The “could not find function” error is one of the most common errors R students hit in their first weeks of using the language. The error message looks intimidating, but the cause is almost always simple. R is telling you that the function you typed is not currently loaded, not currently spelled correctly, or not currently visible in the place you typed it.
There are six distinct reasons R produces this error. Each one has a specific fix. This post walks through all six causes one by one, with the exact code that triggers each error and the exact code that resolves it.
The error itself looks like this in the R console:
Error in ggplot(data = mtcars, aes(x = wt, y = mpg)) :could not find function "ggplot"
The function name in quotes at the end of the error message is your starting clue. Whatever appears there is the function R cannot find. The next step is figuring out why.
What the error actually means
R holds every function in a structure called the environment. When you type a function name, R searches the environment for a matching name and runs the function it finds. If the search returns nothing, R produces the “could not find function” error.
The function exists somewhere on your computer, perhaps inside a package you installed once or in a script you wrote yesterday. None of that helps if it is not currently loaded into the environment R is searching right now.
Six things commonly go wrong, in roughly the order you encounter them as a beginner. Working through them in order solves the error in almost every case.

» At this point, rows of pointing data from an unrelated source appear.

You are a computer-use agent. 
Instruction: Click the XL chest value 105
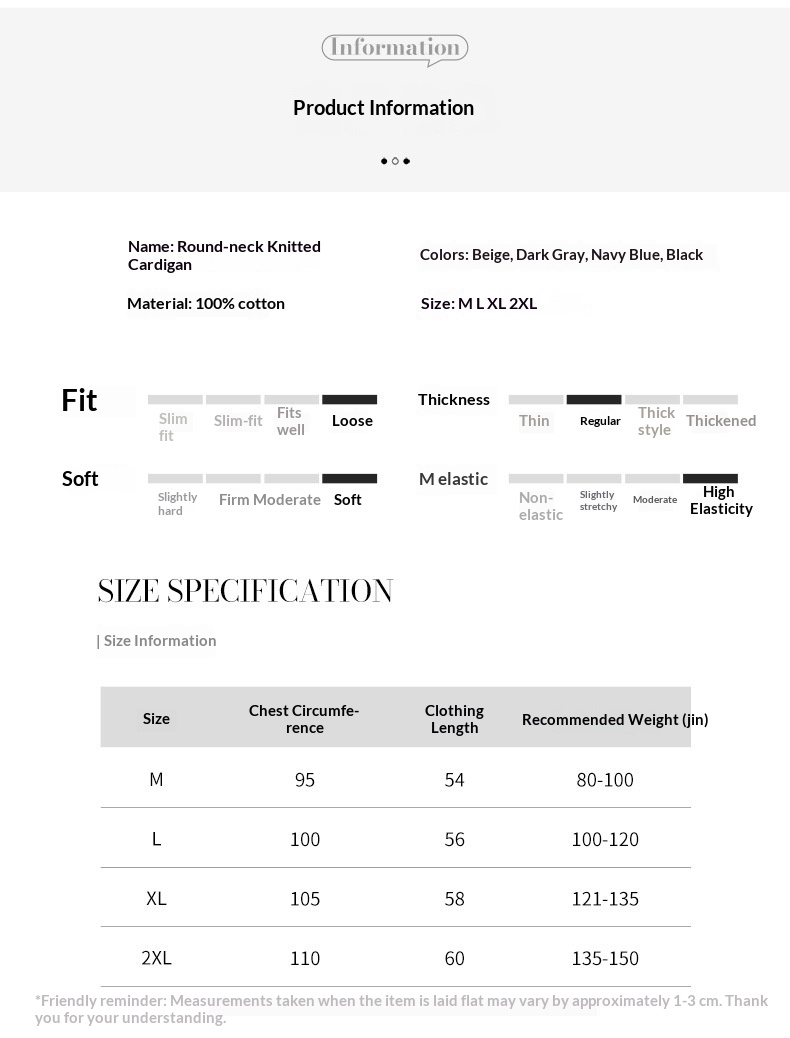(x=305, y=899)
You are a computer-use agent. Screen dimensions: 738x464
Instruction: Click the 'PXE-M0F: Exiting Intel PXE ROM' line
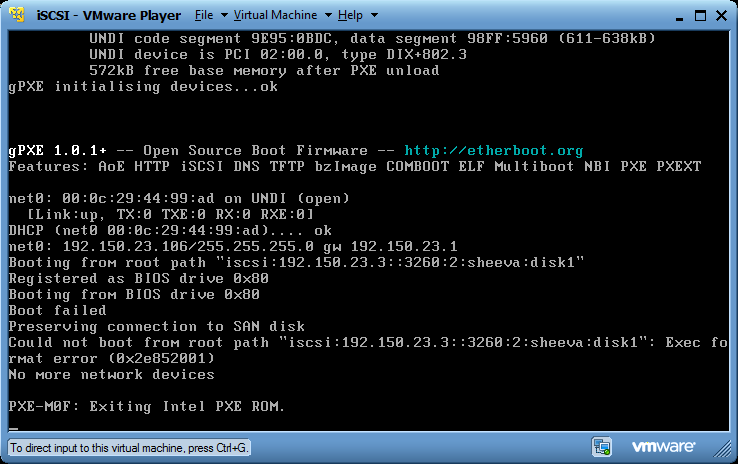(x=146, y=406)
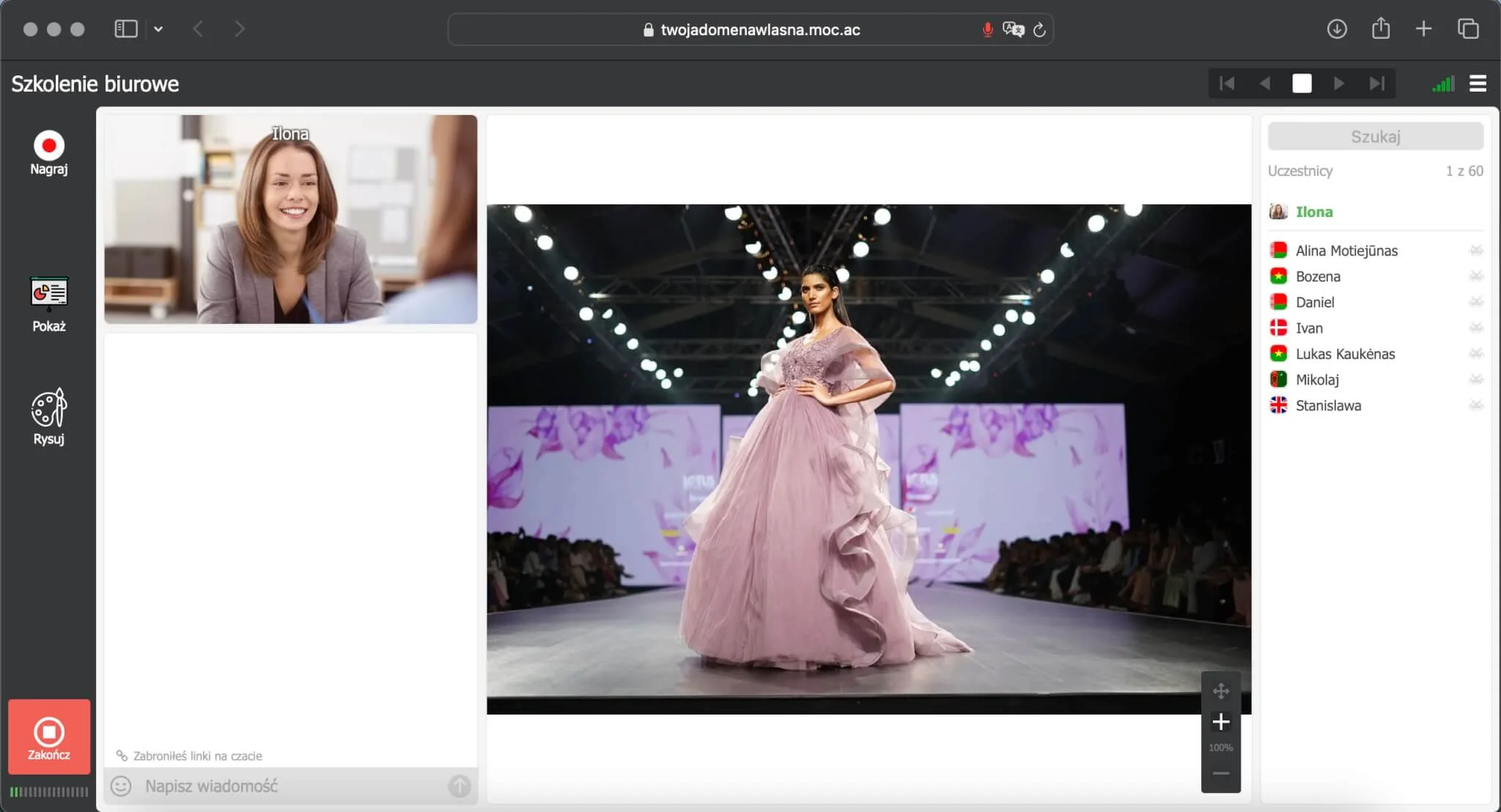Viewport: 1501px width, 812px height.
Task: Open the Pokaż presentation tool
Action: pos(48,294)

Cause 1: The package is installed but not loaded
What is happening
This is the most common cause for beginners by a wide margin. You installed a package once, some time ago, and the function lives inside that package. But installing a package and loading a package are two different actions. Installation puts the package on your hard drive. Loading puts the package’s functions into the current R session.
Every time R starts a fresh session, the only packages loaded by default are the base ones (base, stats, graphics, and a handful of others). Everything else has to be loaded by hand.
How to fix it
Add a library() call to the top of your script, naming the package the function lives in:
library(ggplot2)ggplot(data = mtcars, aes(x = wt, y = mpg)) + geom_point()
If you are not sure which package contains the function, run ?function_name in the R console. The help page that opens shows the package name in the top-left corner.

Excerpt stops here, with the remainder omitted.